Moving my beloved business from my therapy room at home to setting up at the Grange Business Centre was a huge deal for me. It took me completely out of my comfort zone and I had to be a proper grown up and have walls put up to make rooms and even choose paint colour!!! It cost me a lot (an awful lot!) not just in money – although that too, but in tears, panic, lack of self confidence and a great deal of procrastinating but I did it!
My clients came with me – although they didn’t have to come far, just around the corner! I had made the right decision and my client base continued to grow. I was able to rent the 2nd therapy room out to new Therapists and Counsellors. I was able to have more Reiki workshops and meditation classes. It was all working very well. I loved my little space, it felt right, it felt mine. Obviously there were a few hiccups but you learn to live with them or change them if necessary! I found it very difficult having to “do” business. I couldn’t become a hard nosed business woman but then the nature of my work would never have allowed that to happen. I was happy.
The last two and a half years have flown by, my three year lease was coming to an end and I had had an email saying that my lease would be extended…. Then the rug was ripped away from me – so hard that I was actually left speechless and when not in work, curled up in a foetal position wondering what the hell had just happened and how?
The offer of extending the lease was withdrawn.
I’m not going into the details of why -although that will eventually become obvious – and to be honest I am fed up with rehashing it all but I am devastated, absolutely devastated. I feel such sadness and betrayal. My beloved clinic, the therapists renting the room and all their leaflets, business cards with the clinic address on.

• PROBLEMS TO SOLVE
1. In the account of moving the therapy business, where was the business set up after leaving the therapy room at home?
2. Reproduce the passage of the clinic account word for word, from "The last two" to "clinic address on.".
3. Write a continuation of the account of losing the clinic lease, picking up after its final sentence.

• INFORMATION SUPPLIED

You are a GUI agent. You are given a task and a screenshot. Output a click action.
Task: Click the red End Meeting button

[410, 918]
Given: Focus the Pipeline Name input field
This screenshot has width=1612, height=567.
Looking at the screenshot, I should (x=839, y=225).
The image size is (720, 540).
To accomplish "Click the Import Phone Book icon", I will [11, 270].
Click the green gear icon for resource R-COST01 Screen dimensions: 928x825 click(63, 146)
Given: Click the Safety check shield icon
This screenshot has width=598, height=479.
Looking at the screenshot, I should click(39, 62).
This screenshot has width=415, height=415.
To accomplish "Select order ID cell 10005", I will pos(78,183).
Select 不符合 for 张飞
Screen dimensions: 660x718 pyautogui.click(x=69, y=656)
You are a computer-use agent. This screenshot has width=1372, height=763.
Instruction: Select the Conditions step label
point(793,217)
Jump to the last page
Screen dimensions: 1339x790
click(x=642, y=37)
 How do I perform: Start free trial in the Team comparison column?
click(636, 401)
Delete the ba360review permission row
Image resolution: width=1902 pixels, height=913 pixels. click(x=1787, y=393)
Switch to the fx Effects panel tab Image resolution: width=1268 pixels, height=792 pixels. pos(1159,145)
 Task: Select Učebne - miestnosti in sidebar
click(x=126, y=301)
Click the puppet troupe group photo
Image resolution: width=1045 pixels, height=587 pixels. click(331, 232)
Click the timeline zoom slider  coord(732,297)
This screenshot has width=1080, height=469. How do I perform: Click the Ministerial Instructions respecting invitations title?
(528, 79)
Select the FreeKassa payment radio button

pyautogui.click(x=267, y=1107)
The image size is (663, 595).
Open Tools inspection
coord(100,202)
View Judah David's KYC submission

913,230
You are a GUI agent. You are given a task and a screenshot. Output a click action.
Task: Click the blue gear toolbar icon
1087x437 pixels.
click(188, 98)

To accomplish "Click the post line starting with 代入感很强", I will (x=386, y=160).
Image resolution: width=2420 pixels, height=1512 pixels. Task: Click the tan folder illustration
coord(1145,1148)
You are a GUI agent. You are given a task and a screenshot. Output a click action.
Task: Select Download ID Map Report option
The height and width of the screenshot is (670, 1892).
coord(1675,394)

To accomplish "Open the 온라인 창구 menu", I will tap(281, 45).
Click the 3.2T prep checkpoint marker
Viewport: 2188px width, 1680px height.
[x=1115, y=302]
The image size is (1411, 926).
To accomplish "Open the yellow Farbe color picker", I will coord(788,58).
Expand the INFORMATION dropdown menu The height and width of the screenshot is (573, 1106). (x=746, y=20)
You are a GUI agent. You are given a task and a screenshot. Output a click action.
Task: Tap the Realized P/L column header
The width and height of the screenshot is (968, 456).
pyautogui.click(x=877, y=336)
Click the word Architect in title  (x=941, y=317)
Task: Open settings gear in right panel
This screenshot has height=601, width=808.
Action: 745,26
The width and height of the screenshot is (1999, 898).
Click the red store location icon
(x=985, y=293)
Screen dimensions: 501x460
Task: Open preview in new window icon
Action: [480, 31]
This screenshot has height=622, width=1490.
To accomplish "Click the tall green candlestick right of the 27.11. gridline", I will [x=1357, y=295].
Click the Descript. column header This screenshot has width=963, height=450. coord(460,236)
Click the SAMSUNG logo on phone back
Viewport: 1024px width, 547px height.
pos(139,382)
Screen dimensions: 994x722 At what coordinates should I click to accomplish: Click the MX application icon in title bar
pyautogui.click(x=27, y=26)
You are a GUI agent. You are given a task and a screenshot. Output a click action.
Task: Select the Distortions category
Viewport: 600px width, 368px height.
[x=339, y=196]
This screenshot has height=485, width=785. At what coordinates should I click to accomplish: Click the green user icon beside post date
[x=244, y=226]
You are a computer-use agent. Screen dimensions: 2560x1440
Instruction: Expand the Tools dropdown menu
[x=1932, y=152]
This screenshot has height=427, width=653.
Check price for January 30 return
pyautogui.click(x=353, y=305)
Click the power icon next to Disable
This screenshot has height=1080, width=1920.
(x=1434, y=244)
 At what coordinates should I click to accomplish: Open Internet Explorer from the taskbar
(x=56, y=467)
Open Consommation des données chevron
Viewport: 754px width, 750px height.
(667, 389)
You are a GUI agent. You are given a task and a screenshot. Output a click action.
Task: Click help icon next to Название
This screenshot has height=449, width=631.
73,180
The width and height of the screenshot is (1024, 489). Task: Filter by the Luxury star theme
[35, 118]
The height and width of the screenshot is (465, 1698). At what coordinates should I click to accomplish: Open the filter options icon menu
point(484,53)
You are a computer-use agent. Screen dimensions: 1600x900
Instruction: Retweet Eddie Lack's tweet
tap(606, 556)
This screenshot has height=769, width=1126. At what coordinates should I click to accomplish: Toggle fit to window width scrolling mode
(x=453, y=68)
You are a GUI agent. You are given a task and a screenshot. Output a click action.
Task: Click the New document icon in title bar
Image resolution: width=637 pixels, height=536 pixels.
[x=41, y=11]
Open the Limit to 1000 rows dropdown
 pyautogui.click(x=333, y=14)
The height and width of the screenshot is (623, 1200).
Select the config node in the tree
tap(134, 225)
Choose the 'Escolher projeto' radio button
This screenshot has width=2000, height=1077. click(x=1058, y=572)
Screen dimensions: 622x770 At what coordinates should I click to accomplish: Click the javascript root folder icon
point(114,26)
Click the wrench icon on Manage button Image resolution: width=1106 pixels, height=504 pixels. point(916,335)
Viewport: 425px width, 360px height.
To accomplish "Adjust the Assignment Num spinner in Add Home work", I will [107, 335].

• ANSWERS TO THE PROBLEMS
1. At the Grange Business Centre.

2.
The last two and a half years have flown by, my three year lease was coming to an end and I had had an email saying that my lease would be extended…. Then the rug was ripped away from me – so hard that I was actually left speechless and when not in work, curled up in a foetal position wondering what the hell had just happened and how?
The offer of extending the lease was withdrawn.
I’m not going into the details of why -although that will eventually become obvious – and to be honest I am fed up with rehashing it all but I am devastated, absolutely devastated. I feel such sadness and betrayal. My beloved clinic, the therapists renting the room and all their leaflets, business cards with the clinic address on.

3.
And of course, my clients, the money that I am still paying off to set up the clinic, my leaflets, business cards, website, banners, signs all now completely useless. I am not angry, I am not a naturally angry person (There are plenty of people who are angry on my behalf) and whilst I had a surge of anger, that was taken over by the utter sadness I felt and complete betrayal. I would never ever have made the same decision. It doesn’t mean that I am right, it just means that my priorities are very different.
Anyway! Enough whinging, what is done is done!
I still have a few months left in the clinic but am now starting to look for a new and better space. However these things take time and I am not prepared to jump into something that does not feel right. So! In the mean time Just Bea will be moving back to the therapy room at home. I will keep all my clients updated on what is happening!
Everything happens for a reason, I am obviously not meant to stay here. I am meant to be somewhere else! The last two and a half years have taught me a lot! I have loved it! It has been an absolute hoot! I really do have the best job in the world. I have the best clients in the world and the most amazing true friends and family who have done nothing but support me.
Just Bea is not about a building, it is about me and my clients. Despite everything and wherever we are it will continue to Just Bea…..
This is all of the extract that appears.